The preceding sections describe structural labour-market patterns. This section returns to the question of identity.

Chapter 3 described how identity formation in boys and young men is shaped by belonging, recognition and perceived competence within family, peer and community settings. Using Erik Erikson’s model of identity development (Figure 22) as a guide, we can understand continued identity development into adult as the navigation of intimacy and relationships in early adulthood, then contribution to society and operating as part of a family in later adulthood. This section explores the functioning of male identity through contribution to and functioning in society, through employment, unemployment, addition and physical health outcomes. For many men in Cumberland, identity and aspiration are closely tied to local labour markets, community norms and historically valued forms of work, shaping both what futures feel possible and which pathways feel socially successful.

Cumberland’s industrial history, rural geography and the presence of a small number of high-status employers have created narrow and highly visible definitions of success. Secure, skilled employment in some large employers carry strong social value, while other forms of work are often perceived as lower status. Where men do not access these roles, aspiration may narrow rather than expand, with disengagement from work experienced as personal failure rather than as a response to structural constraint.

Stakeholder feedback highlighted limited perceived alternatives among men who do not follow dominant local employment pathways. Rather than reflecting a lack of ambition, this pattern suggests constrained aspiration. In this context, staying local can be both a source of belonging and a barrier to opportunity.

These dynamics intersect with health and help-seeking behaviour. Where identity and worth are tightly bound to work, illness, redundancy or declining physical capacity can threaten a man’s sense of self, increasing shame and reluctance to seek support. This contributes to patterns of late presentation, economic inactivity and disengagement described earlier in the chapter. Over time, limited aspiration and repeated experiences of exclusion can reinforce cycles of withdrawal, risk-taking or reliance on coping strategies such as substance use or gambling.

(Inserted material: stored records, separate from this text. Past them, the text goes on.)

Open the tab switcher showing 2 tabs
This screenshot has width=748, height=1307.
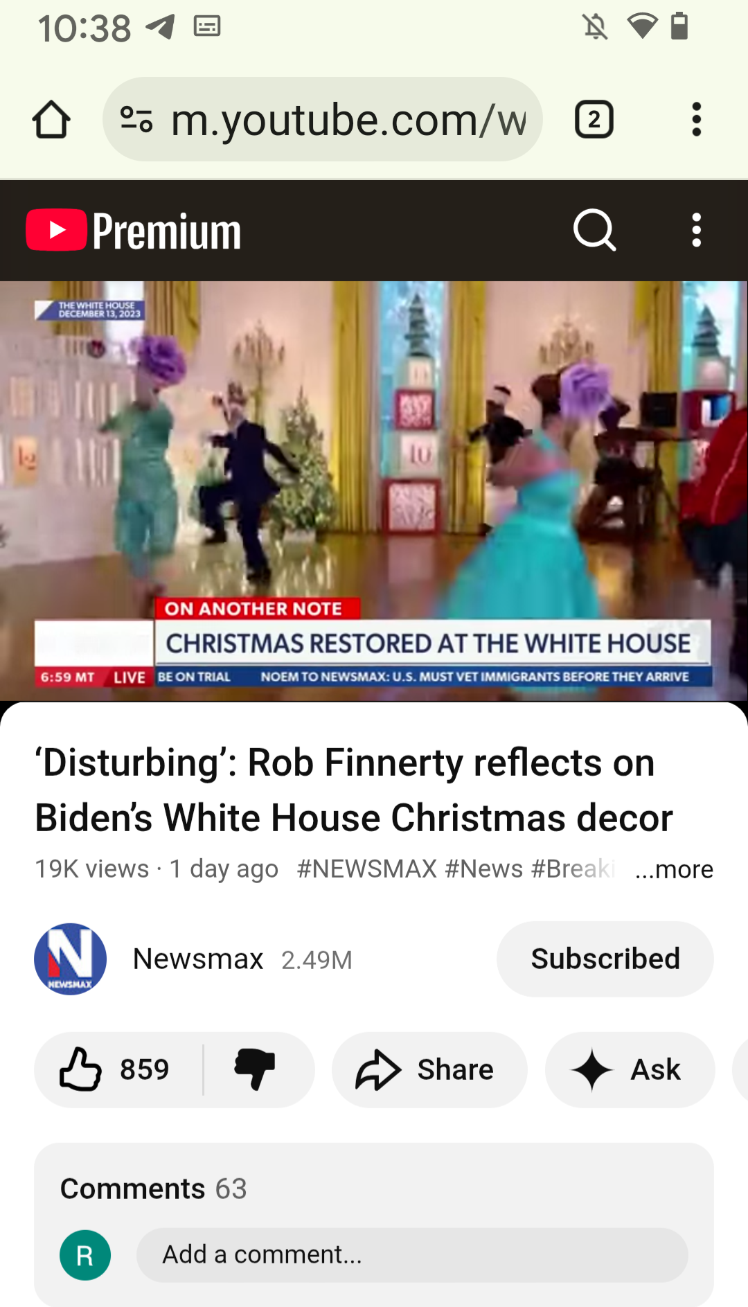click(594, 120)
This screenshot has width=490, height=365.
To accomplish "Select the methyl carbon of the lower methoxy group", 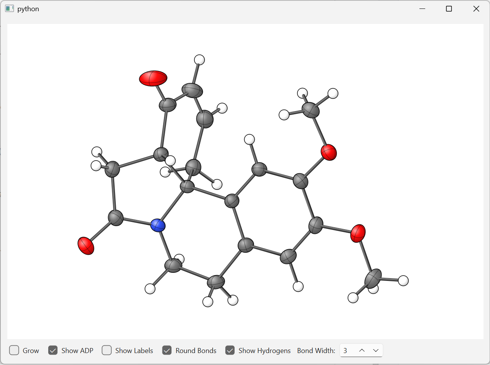I will pos(372,277).
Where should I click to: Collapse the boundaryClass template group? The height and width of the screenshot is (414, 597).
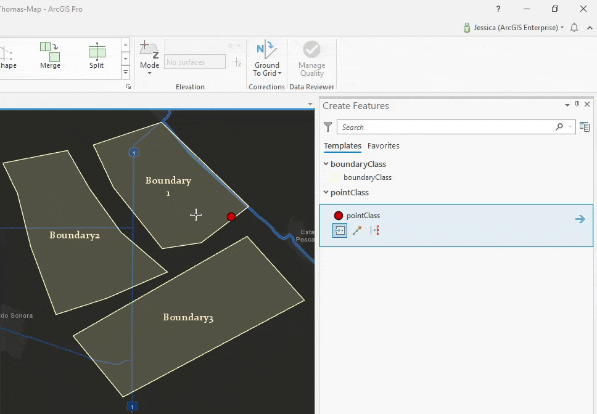326,164
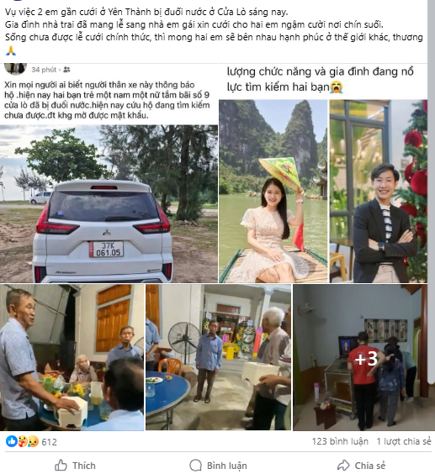This screenshot has width=435, height=474.
Task: Open the 34 phút timestamp link
Action: pos(44,70)
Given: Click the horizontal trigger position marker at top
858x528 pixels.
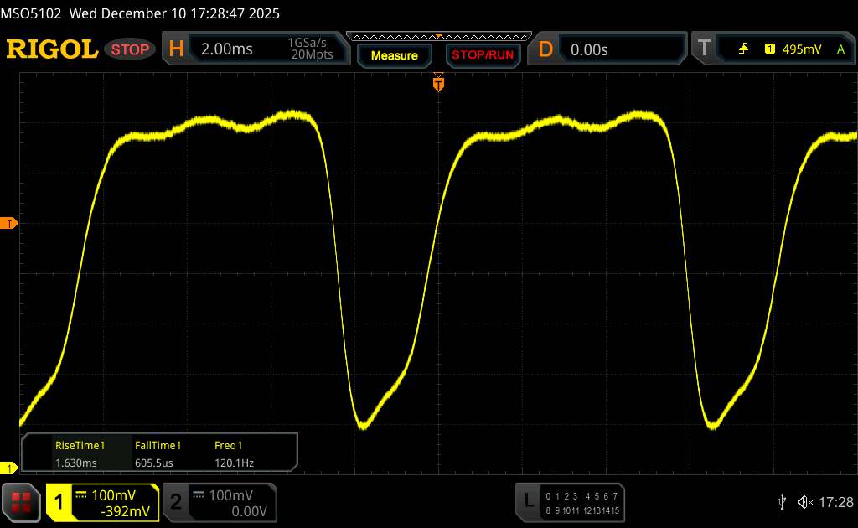Looking at the screenshot, I should point(438,82).
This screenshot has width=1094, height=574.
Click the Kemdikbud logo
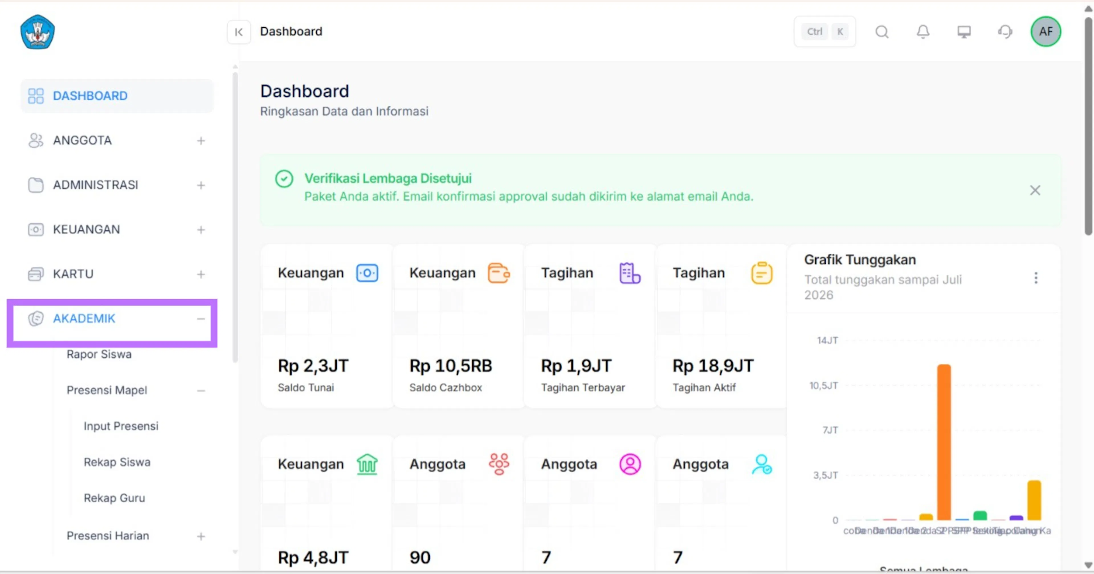pyautogui.click(x=37, y=32)
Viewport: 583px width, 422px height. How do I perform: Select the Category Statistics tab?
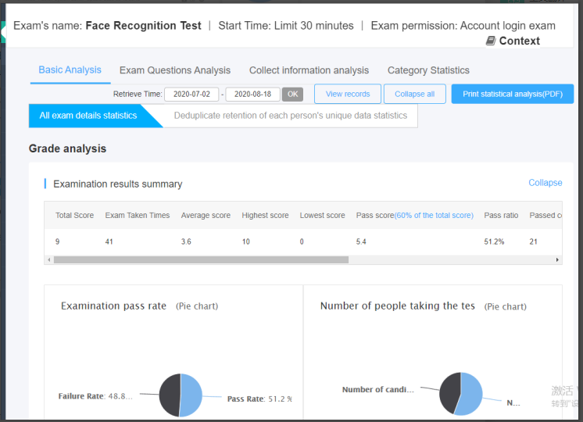click(428, 70)
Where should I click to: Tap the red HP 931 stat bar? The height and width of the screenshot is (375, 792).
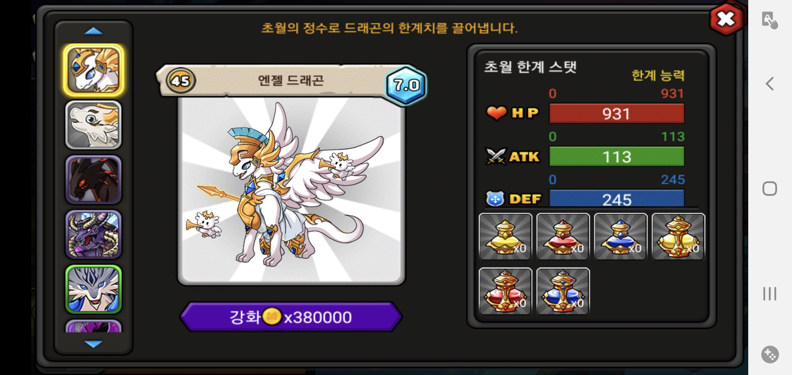(617, 113)
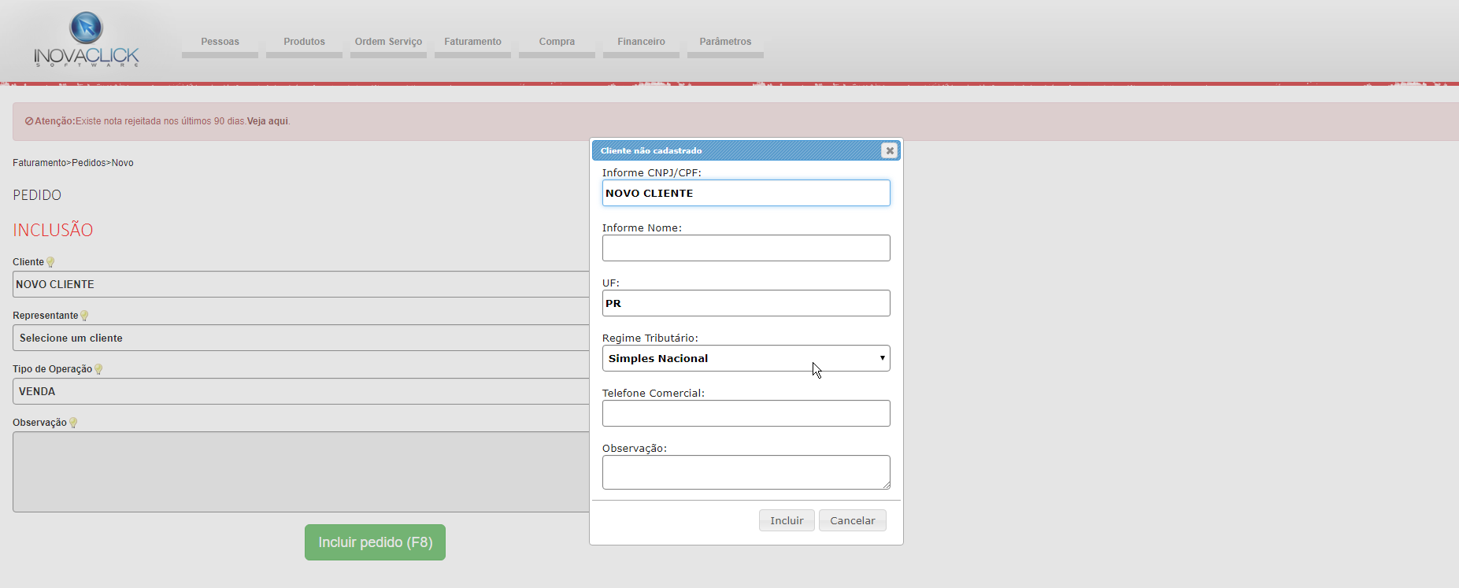Click the UF field containing PR

[745, 303]
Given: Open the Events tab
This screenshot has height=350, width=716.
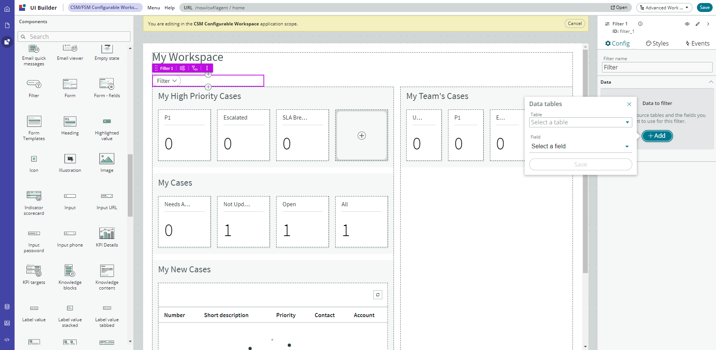Looking at the screenshot, I should click(x=697, y=43).
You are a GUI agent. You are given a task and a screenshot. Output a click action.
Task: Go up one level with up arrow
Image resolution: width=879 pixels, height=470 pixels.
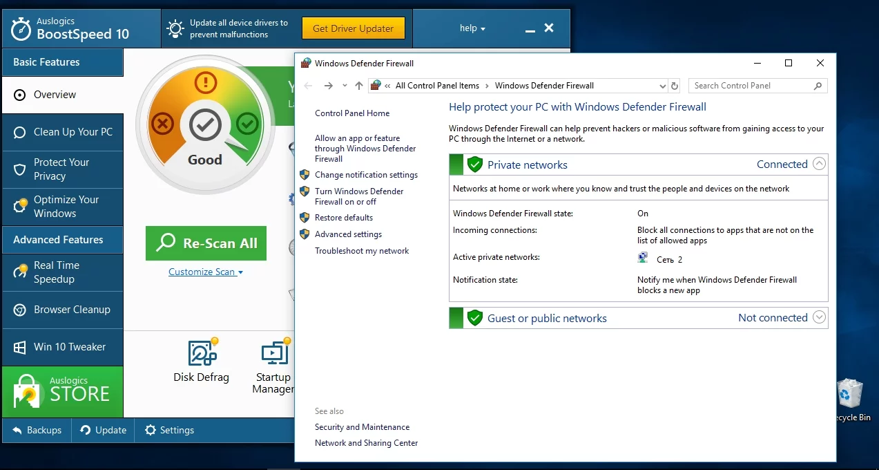(x=358, y=86)
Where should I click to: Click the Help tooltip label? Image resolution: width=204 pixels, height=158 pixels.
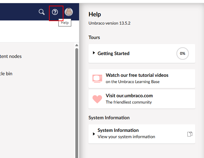click(x=65, y=23)
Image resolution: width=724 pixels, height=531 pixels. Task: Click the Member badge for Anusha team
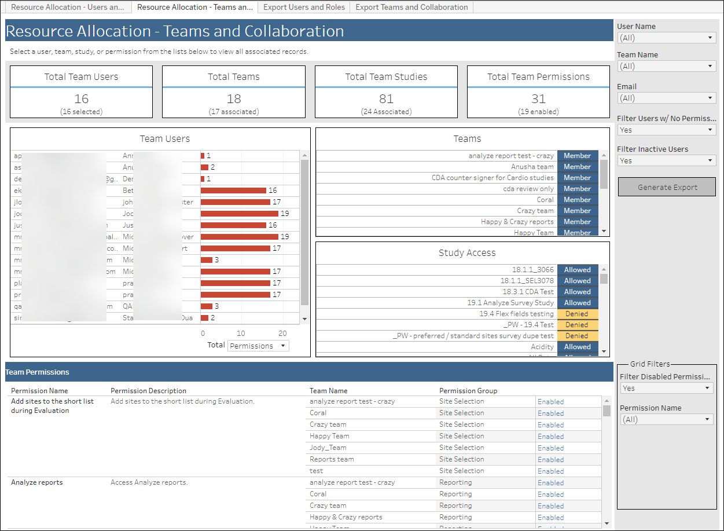(577, 166)
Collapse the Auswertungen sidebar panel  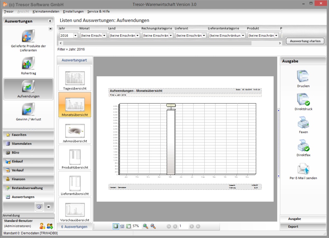pos(50,21)
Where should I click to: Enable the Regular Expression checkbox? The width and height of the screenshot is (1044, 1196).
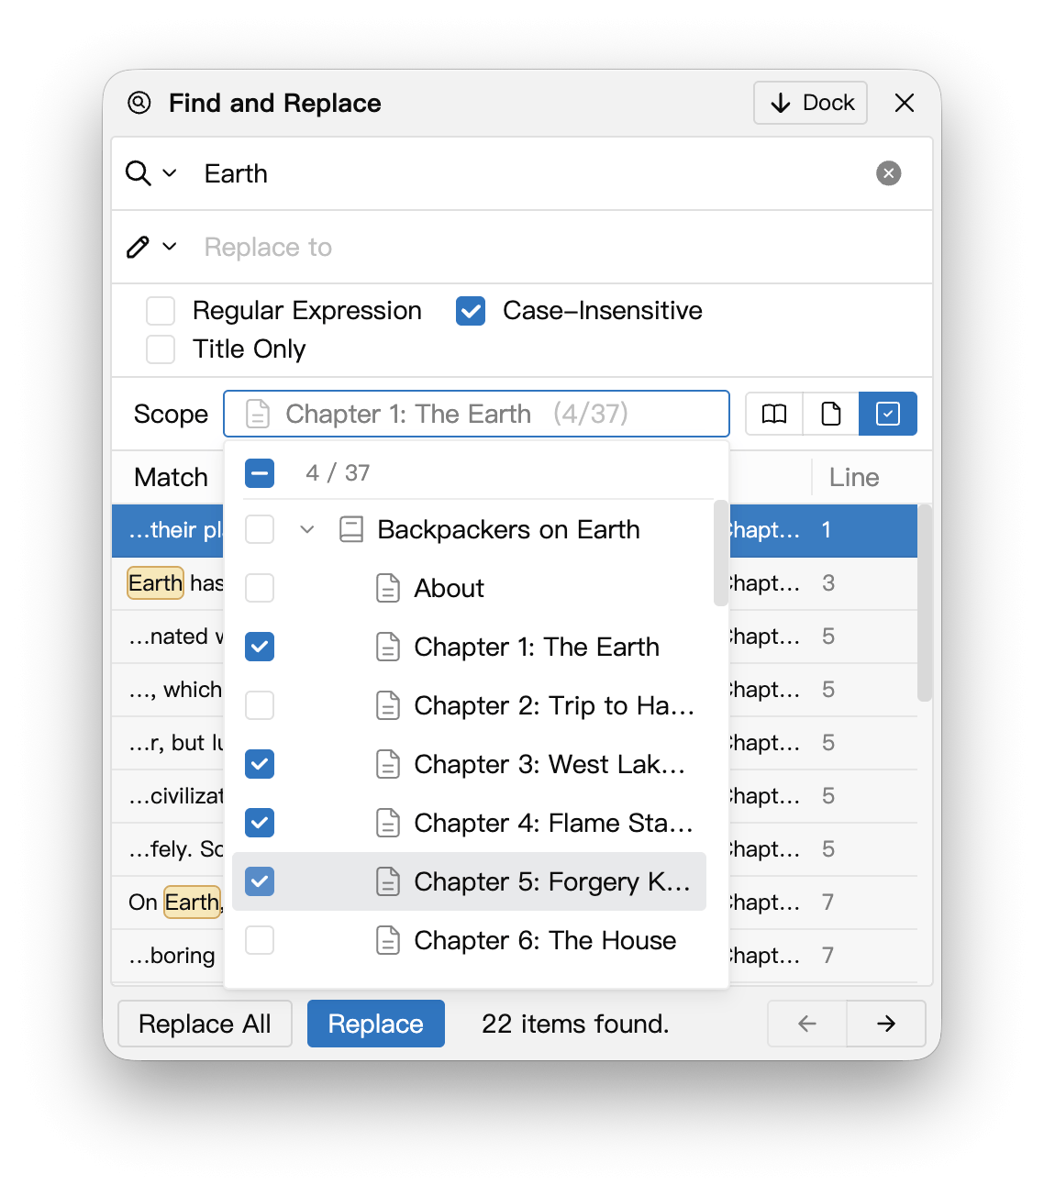click(161, 311)
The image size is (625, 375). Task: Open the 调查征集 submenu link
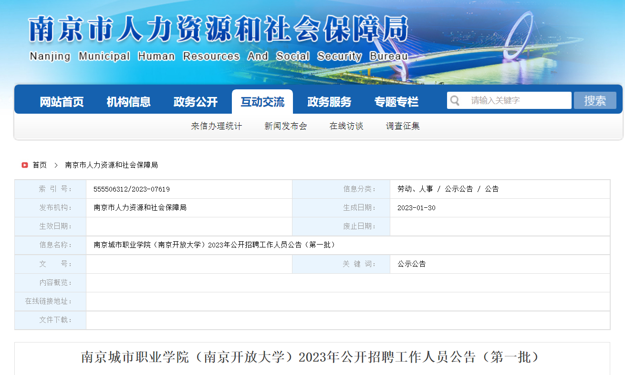(x=403, y=126)

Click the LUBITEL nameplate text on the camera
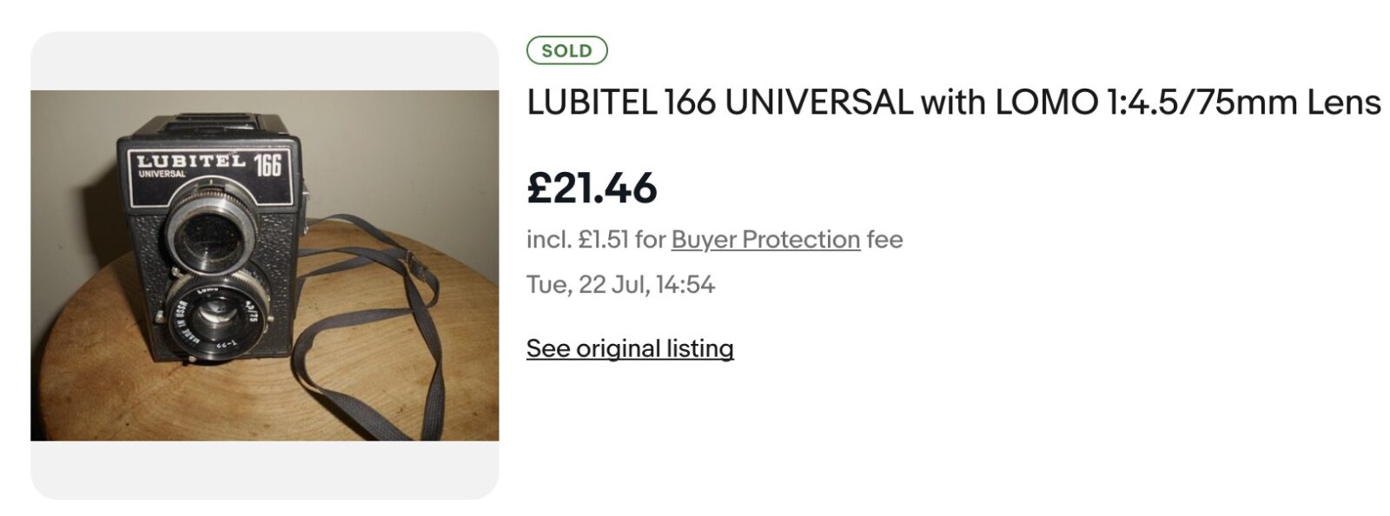(191, 161)
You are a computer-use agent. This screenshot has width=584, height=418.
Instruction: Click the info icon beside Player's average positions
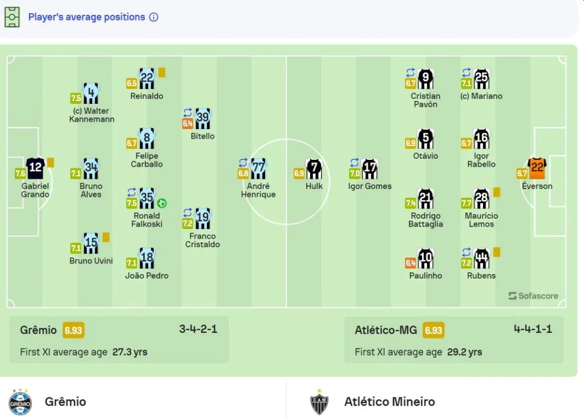(153, 17)
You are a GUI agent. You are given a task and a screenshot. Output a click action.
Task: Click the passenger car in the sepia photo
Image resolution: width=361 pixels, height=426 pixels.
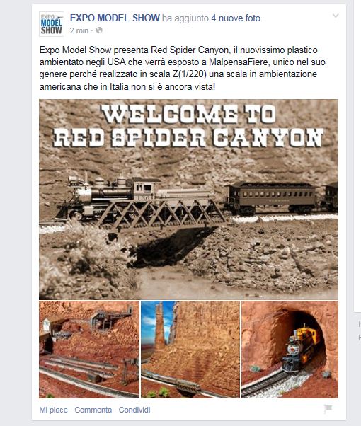pyautogui.click(x=272, y=198)
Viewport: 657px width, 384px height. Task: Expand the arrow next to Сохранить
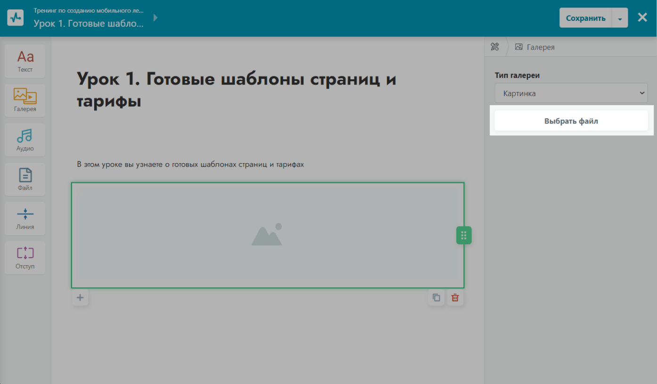click(620, 18)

Importantly, place also represents a potential protective factor. Strong community identity, attachment to locality and pride in place can be harnessed to support positive transitions, provided alternative pathways are made visible and credible. Creating opportunities for men to develop valued roles within their communities, including in caring, mentoring, education, health and public service settings, can broaden definitions of success. Interventions that build aspiration through locally rooted role models, skills development and supported transitions into new forms of work were championed by stakeholders.

Understanding the relationship between place, identity and aspiration is therefore central to addressing men’s health inequalities in Cumberland. Without expanding what futures feel achievable and socially valued, efforts to improve employment outcomes, health behaviours and service engagement are likely to remain limited. This reinforces the need for place-based strategies that recognise identity as a determinant of health, not merely an individual characteristic.